» Records shown:
────────

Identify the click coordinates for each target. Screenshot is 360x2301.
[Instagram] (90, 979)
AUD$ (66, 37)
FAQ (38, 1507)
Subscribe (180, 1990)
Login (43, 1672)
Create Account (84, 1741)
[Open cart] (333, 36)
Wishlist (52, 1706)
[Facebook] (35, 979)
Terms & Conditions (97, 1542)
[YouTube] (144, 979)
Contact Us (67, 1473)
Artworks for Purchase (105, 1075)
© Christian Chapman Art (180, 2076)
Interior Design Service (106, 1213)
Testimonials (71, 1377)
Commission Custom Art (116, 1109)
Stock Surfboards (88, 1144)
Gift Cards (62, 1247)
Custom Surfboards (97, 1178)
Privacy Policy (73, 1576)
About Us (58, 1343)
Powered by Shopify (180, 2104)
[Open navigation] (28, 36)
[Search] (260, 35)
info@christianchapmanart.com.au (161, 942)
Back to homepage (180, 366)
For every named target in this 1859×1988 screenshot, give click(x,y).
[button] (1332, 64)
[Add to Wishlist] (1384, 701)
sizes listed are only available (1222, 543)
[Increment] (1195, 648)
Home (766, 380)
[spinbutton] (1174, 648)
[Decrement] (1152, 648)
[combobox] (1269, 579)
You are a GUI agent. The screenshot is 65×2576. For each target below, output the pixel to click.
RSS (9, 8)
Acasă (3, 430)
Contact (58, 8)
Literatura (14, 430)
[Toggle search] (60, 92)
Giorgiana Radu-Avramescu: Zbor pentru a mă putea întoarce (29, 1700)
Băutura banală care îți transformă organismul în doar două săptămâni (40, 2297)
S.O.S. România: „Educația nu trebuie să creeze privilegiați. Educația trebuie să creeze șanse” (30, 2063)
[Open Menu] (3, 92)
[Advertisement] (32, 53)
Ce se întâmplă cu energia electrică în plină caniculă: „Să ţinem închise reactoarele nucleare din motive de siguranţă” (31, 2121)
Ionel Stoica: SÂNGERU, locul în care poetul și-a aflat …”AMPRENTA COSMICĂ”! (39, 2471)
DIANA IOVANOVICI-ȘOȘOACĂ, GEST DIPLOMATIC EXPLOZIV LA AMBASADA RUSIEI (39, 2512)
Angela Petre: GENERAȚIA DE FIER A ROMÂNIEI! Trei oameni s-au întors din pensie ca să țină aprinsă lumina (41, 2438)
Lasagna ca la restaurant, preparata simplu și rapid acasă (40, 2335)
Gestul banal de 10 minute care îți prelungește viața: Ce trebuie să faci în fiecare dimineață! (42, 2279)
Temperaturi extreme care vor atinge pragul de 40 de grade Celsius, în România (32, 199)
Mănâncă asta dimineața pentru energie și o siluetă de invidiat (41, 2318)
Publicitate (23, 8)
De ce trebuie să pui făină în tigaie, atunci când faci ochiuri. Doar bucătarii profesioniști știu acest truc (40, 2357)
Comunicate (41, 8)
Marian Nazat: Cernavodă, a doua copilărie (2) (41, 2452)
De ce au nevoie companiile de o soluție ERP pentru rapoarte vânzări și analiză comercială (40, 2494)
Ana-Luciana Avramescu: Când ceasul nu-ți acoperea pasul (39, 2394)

────────

» Task goal: Take the listing above and repeat exactly the lines from the one containing "Interior Design Service (106, 1213)" through the one containing "Lasagna ca la", both included.

» Response area:
Interior Design Service (106, 1213)
Testimonials (71, 1377)
Commission Custom Art (116, 1109)
Stock Surfboards (88, 1144)
Gift Cards (62, 1247)
Custom Surfboards (97, 1178)
Privacy Policy (73, 1576)
About Us (58, 1343)
Powered by Shopify (180, 2104)
[Open navigation] (28, 36)
[Search] (260, 35)
info@christianchapmanart.com.au (161, 942)
Back to homepage (180, 366)
For every named target in this 1859×1988 screenshot, give click(x,y).
[button] (1332, 64)
[Add to Wishlist] (1384, 701)
sizes listed are only available (1222, 543)
[Increment] (1195, 648)
Home (766, 380)
[spinbutton] (1174, 648)
[Decrement] (1152, 648)
[combobox] (1269, 579)
You are a GUI agent. The screenshot is 65×2576. For each target below, output the pixel to click.
RSS (9, 8)
Acasă (3, 430)
Contact (58, 8)
Literatura (14, 430)
[Toggle search] (60, 92)
Giorgiana Radu-Avramescu: Zbor pentru a mă putea întoarce (29, 1700)
Băutura banală care îți transformă organismul în doar două săptămâni (40, 2297)
S.O.S. România: „Educația nu trebuie să creeze privilegiați. Educația trebuie să creeze șanse” (30, 2063)
[Open Menu] (3, 92)
[Advertisement] (32, 53)
Ce se întâmplă cu energia electrică în plină caniculă: „Să ţinem închise reactoarele nucleare din motive de siguranţă” (31, 2121)
Ionel Stoica: SÂNGERU, locul în care poetul și-a aflat …”AMPRENTA COSMICĂ”! (39, 2471)
DIANA IOVANOVICI-ȘOȘOACĂ, GEST DIPLOMATIC EXPLOZIV LA AMBASADA RUSIEI (39, 2512)
Angela Petre: GENERAȚIA DE FIER A ROMÂNIEI! Trei oameni s-au întors din pensie ca să țină aprinsă lumina (41, 2438)
Lasagna ca la restaurant, preparata simplu și rapid acasă (40, 2335)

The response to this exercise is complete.